5. Il ressort des pièces du dossier qu’à compter de son affectation à l’unité motorisée de …………., la requérante a rencontré des difficultés croissantes dans le cadre de son travail, liées à des relations conflictuelles avec ses supérieurs et collègues, pour lesquelles elle a fait l’objet d’un suivi psychologique et de plusieurs entretiens avec sa hiérarchie. Si les certificats médicaux établis par le médecin-chef ……………. et les docteurs …………….et …………… ainsi que le dossier d’hospitalisation du ………………… 2017 ne se prononcent pas sur l’imputabilité au service de la pathologie de la requérante, ils rapportent que celle-ci souffre d’un trouble anxieux dépressif réactionnel survenu dans un contexte de stress professionnel et de conflits relationnels au travail, et il ne ressort d’aucune pièce du dossier que Mme A aurait présenté des antécédents à ce type de trouble. En outre, il ne saurait être sérieusement contesté que l’audition du 18 mars 2016, de plus de trois heures, à la suite de laquelle la requérante s’est vue accorder le bénéfice de la protection fonctionnelle dans le cadre de la plainte qu’elle a déposé pour tentative de subornation de témoin, l’a profondément affectée.

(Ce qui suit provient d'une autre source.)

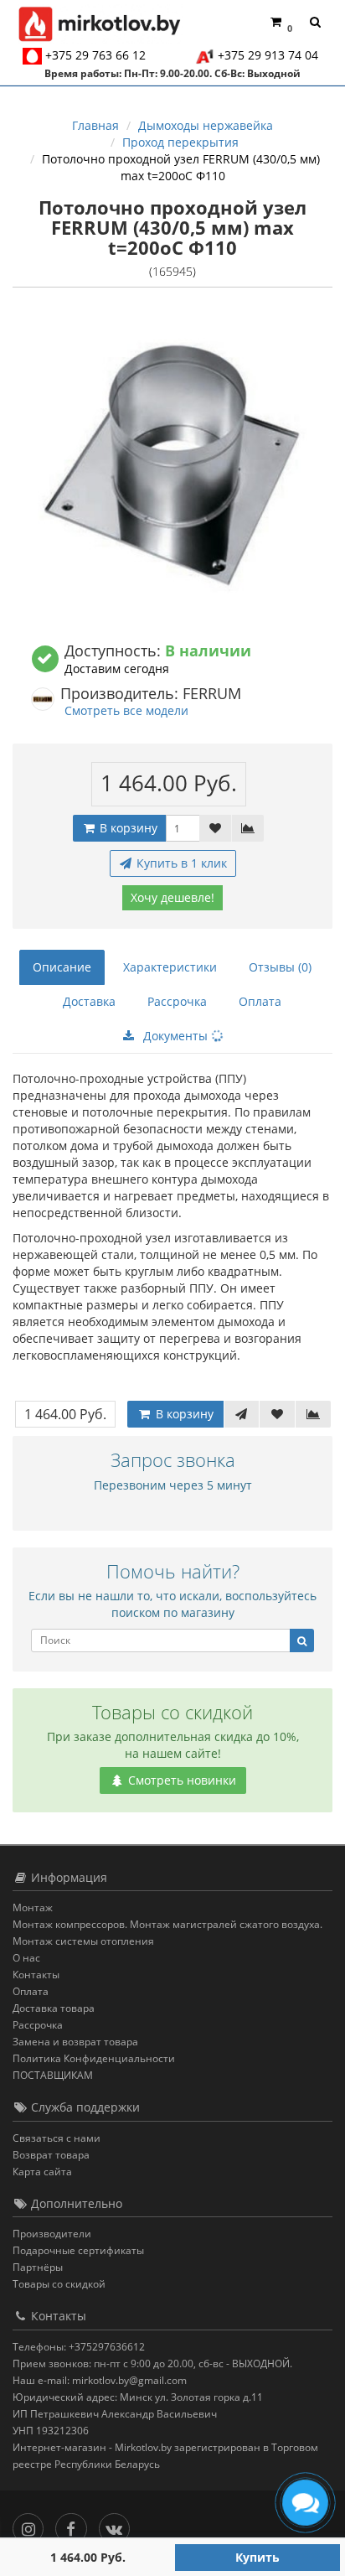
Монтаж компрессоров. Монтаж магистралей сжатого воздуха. (167, 1924)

Par ailleurs, si le ministre de l’Intérieur soutient, notamment au travers de la production du rapport établi par l’Inspection générale de la gendarmerie nationale le 12 août 2016, que la requérante serait, par sa personnalité, responsable des difficultés professionnelles dont elle se plaint, d’une part il ressort de ses feuilles de notation qu’elle a donné entière satisfaction dans certaines unités, d’autre part, il ne ressort en tout état de cause pas des pièces du dossier que sa souffrance présente une autre origine que sa situation professionnelle, quand bien même cette souffrance a pu être favorisée par son propre comportement. (…) »

Ainsi la juridiction administrative toulousaine – sans qu’il soit besoin d’examiner l’autre moyen de la requête, relatif notamment à la démonstration du harcèlement moral – a retenu l’ensemble des éléments permettant de rattacher l’origine de l’affection au service.

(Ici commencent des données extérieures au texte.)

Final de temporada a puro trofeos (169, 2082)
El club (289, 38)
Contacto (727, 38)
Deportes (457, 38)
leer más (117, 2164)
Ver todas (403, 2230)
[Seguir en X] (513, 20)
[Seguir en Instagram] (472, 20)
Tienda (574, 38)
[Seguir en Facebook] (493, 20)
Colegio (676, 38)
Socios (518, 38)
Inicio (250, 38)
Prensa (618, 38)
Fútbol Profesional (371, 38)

Faisant application de décisions récentes qui avaient été citées par Monsieur le Rapporteur public à l’audience, le tribunal administratif a considéré dans sa motivation que le lien au service devait être retenu « quand bien même cette souffrance a pu être favorisée par son propre comportement ».

En ce sens, la décision toulousaine apparaît particulièrement intéressante et confirme l’appréciation des situations telle que l’arguait MDMH AVOCATS.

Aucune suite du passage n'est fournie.